Items from a dataset:
►

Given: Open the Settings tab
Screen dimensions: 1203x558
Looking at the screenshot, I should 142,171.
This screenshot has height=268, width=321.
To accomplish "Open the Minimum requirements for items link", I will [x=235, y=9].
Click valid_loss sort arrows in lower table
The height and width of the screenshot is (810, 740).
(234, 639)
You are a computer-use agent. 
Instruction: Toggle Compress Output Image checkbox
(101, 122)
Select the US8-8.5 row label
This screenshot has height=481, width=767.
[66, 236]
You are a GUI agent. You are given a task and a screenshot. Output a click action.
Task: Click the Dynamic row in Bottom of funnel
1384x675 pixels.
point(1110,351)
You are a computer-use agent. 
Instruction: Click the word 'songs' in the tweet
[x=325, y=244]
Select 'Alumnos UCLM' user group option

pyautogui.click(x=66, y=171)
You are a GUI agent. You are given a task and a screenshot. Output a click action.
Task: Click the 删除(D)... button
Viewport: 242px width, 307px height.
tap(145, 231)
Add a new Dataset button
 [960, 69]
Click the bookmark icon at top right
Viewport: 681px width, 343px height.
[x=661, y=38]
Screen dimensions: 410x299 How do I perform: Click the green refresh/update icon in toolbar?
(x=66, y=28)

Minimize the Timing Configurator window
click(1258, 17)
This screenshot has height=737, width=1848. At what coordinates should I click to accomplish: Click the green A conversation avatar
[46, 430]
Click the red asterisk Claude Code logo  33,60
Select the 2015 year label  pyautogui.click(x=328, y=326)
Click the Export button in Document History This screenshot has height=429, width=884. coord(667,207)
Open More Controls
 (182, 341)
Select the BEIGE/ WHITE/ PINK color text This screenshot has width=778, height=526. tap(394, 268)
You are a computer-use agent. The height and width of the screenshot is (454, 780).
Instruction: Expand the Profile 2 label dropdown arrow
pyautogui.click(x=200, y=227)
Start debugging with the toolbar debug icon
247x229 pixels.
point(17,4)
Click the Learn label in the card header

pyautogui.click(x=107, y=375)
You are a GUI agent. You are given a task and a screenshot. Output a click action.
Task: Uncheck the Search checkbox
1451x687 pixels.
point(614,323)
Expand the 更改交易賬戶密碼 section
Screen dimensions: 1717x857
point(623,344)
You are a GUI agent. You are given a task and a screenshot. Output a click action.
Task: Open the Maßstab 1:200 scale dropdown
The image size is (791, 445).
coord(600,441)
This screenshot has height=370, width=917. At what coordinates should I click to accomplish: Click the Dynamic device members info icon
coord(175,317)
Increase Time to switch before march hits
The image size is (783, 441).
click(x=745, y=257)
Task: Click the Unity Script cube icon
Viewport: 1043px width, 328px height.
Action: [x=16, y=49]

◄

_TO DO_
Among the records above, only the lines between the line holding "Select the BEIGE/" and the line holding "You are a computer-use agent. The", inclusive, are to be output, exactly as written.

_TASK RESULT_
Select the BEIGE/ WHITE/ PINK color text This screenshot has width=778, height=526. tap(394, 268)
You are a computer-use agent. The height and width of the screenshot is (454, 780).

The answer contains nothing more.